To be done ▸
Lay out the stretch of material from the line containing "Screen dimensions: 240x107" through the line containing "click(9, 8)" as a JSON list of strings, one string per line, with blank lines left out. Include only the lines in that stretch.
====== Provided entries ======
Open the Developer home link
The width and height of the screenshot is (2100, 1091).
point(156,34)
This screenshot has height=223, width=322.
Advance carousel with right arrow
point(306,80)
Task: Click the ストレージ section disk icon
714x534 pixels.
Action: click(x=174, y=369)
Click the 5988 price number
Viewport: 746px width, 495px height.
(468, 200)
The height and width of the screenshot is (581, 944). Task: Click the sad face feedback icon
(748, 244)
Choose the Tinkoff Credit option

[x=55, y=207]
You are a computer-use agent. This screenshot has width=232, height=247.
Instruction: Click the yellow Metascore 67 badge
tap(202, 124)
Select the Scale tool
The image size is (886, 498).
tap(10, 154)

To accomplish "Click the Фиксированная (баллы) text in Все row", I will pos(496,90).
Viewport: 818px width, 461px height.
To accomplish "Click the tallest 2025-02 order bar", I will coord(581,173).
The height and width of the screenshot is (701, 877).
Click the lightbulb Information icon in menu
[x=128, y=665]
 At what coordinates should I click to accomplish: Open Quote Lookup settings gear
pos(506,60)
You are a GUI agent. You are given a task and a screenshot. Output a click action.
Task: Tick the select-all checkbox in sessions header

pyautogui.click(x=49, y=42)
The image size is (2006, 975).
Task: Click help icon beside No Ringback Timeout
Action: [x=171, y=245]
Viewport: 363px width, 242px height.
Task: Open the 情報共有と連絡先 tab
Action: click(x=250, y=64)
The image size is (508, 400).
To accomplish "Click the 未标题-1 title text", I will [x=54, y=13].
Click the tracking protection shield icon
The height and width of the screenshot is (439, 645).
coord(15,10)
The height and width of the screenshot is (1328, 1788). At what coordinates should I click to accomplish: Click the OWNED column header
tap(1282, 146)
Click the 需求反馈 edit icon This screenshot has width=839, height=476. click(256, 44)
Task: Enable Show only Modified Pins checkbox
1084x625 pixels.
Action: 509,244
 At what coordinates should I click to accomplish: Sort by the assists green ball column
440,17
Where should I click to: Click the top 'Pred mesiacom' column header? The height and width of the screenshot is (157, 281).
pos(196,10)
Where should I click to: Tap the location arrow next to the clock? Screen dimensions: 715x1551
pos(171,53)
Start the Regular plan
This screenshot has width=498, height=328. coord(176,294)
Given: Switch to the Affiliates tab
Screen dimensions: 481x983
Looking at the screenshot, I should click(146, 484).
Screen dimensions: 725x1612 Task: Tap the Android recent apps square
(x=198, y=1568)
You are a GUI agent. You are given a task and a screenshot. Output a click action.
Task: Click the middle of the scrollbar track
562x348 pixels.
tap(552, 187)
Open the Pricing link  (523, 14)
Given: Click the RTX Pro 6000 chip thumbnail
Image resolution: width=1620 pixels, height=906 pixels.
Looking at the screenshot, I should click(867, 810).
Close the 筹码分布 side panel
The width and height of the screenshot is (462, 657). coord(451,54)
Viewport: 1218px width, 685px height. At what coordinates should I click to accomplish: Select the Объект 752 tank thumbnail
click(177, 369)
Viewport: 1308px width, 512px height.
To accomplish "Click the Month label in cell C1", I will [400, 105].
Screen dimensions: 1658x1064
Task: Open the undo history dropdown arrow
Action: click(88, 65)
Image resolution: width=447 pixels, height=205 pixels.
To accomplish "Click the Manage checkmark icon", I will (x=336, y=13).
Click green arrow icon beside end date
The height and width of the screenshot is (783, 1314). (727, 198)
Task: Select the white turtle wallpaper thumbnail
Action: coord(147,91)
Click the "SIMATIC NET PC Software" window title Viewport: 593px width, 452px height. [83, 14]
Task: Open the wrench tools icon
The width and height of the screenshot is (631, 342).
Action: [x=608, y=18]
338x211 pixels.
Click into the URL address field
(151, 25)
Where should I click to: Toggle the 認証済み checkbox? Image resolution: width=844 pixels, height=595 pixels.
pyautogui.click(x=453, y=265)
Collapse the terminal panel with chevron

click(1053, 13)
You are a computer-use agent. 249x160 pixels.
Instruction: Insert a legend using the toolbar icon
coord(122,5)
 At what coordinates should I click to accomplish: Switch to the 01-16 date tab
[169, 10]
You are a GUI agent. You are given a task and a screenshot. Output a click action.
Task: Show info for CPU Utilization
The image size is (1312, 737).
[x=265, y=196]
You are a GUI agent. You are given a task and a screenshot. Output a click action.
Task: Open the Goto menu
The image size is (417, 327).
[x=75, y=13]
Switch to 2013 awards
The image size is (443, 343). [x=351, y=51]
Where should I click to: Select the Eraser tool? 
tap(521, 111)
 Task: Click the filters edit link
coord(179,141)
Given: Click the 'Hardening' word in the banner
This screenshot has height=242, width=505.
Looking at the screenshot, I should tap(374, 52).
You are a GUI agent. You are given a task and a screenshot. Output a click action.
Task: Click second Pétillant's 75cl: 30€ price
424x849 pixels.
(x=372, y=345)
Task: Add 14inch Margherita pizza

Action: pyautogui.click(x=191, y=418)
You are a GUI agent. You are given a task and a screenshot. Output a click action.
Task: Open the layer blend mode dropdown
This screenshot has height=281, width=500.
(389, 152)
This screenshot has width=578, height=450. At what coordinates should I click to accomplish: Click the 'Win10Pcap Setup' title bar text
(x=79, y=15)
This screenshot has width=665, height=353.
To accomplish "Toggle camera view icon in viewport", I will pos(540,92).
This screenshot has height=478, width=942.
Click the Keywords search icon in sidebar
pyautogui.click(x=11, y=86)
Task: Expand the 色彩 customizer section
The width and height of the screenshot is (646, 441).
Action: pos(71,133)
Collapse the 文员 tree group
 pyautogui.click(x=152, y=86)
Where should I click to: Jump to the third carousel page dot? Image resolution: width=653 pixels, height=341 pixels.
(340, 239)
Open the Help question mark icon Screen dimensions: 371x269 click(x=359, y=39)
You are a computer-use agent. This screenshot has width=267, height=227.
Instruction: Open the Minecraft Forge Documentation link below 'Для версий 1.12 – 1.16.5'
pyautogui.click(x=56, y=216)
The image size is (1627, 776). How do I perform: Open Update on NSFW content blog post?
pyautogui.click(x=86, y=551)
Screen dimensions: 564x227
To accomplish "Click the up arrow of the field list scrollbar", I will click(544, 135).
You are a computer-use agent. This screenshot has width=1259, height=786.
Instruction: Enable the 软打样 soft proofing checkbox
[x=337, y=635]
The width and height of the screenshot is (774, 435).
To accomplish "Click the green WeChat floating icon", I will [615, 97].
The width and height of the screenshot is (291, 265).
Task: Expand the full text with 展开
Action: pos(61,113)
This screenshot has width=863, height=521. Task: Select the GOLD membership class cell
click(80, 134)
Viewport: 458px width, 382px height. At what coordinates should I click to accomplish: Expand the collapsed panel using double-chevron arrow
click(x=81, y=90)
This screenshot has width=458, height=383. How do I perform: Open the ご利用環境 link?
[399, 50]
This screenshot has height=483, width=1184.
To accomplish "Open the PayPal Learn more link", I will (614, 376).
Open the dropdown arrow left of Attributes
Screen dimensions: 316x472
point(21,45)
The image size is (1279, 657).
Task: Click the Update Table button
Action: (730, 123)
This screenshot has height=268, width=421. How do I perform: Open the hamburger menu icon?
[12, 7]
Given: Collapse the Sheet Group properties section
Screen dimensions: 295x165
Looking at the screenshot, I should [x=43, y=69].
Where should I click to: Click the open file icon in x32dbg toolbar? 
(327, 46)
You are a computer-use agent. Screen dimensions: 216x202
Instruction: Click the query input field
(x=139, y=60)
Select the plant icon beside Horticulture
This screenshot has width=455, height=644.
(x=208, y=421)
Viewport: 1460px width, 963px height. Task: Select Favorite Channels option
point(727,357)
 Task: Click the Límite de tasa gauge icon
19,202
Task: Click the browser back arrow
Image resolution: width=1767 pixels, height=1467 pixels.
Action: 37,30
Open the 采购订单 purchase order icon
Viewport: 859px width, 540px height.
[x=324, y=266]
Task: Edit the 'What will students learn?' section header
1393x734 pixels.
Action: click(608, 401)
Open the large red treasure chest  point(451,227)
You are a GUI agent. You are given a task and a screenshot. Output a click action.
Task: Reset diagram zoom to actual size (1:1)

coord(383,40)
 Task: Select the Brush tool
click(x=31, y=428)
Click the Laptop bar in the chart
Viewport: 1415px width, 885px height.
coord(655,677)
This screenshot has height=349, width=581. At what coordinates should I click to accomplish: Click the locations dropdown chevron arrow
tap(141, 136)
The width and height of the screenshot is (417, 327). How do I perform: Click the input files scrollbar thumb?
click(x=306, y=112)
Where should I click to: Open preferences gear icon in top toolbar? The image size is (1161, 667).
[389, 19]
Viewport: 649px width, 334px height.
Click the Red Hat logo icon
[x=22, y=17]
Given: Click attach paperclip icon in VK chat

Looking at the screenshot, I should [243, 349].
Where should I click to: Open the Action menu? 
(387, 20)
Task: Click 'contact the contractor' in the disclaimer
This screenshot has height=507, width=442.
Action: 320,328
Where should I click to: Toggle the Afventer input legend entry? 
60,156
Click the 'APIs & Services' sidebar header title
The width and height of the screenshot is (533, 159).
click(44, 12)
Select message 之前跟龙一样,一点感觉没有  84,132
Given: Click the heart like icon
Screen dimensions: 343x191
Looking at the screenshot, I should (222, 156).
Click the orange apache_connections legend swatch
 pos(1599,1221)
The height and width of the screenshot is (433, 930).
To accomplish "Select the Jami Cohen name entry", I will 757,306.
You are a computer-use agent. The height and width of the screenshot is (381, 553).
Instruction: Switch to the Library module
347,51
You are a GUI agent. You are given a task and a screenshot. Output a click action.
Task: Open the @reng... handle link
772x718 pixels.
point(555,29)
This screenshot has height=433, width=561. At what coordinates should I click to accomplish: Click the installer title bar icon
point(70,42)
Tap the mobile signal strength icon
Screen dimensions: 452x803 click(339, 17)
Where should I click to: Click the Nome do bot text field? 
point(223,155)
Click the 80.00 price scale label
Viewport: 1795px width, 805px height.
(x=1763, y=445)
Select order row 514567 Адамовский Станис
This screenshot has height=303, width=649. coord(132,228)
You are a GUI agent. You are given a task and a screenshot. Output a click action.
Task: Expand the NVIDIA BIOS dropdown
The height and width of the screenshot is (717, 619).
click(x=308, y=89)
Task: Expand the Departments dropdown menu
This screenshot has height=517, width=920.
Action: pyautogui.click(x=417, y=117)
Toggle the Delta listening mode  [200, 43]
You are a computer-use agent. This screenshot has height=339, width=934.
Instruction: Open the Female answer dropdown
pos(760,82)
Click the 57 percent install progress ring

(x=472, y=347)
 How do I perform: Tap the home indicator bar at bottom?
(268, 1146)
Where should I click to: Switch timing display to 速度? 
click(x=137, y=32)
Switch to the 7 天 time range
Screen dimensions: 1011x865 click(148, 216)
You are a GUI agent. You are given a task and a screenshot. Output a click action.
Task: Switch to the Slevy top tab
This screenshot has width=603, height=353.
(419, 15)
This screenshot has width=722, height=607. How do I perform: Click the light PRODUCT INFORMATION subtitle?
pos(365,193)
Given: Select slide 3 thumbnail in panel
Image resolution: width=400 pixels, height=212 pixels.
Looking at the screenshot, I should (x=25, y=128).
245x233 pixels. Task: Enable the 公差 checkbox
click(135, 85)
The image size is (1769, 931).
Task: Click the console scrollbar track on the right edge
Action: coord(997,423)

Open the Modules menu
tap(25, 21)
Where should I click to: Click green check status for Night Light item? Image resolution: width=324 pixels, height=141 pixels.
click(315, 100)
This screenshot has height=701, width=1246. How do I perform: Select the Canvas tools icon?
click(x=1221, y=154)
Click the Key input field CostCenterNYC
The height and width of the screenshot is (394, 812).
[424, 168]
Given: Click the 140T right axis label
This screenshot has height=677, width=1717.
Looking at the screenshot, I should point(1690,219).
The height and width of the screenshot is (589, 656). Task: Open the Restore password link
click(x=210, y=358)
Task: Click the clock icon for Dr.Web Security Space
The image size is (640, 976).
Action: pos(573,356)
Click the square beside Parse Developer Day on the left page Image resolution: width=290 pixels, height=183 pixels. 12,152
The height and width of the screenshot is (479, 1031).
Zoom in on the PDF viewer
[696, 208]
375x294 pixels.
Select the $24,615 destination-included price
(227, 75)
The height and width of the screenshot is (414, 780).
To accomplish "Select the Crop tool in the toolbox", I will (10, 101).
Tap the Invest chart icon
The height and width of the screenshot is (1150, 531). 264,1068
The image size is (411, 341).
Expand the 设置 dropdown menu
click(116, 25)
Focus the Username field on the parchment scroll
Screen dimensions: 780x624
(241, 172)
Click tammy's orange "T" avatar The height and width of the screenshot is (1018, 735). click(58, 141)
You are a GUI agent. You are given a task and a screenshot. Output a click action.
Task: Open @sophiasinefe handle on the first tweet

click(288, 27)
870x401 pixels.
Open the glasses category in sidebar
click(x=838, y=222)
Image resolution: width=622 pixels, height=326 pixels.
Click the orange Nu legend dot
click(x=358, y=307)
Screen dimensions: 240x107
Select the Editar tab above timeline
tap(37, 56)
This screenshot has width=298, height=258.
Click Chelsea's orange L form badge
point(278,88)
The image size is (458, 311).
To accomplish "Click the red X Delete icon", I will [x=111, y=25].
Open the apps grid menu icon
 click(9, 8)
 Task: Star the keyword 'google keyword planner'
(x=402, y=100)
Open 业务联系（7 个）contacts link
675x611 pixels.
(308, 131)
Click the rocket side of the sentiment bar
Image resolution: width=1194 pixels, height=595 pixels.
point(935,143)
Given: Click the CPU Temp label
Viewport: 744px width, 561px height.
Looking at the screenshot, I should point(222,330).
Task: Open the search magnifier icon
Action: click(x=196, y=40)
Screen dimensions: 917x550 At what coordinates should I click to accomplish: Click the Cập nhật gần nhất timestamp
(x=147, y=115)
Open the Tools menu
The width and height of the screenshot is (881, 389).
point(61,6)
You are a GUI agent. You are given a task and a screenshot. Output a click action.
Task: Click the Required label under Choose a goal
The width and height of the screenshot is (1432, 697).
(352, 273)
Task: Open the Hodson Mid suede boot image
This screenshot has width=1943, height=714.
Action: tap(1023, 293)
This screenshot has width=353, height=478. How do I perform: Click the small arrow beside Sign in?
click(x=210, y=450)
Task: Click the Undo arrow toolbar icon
======
Full response ▸
[
  "Screen dimensions: 240x107",
  "Select the Editar tab above timeline",
  "tap(37, 56)",
  "This screenshot has width=298, height=258.",
  "Click Chelsea's orange L form badge",
  "point(278,88)",
  "The image size is (458, 311).",
  "To accomplish \"Click the red X Delete icon\", I will [x=111, y=25].",
  "Open the apps grid menu icon",
  " click(9, 8)"
]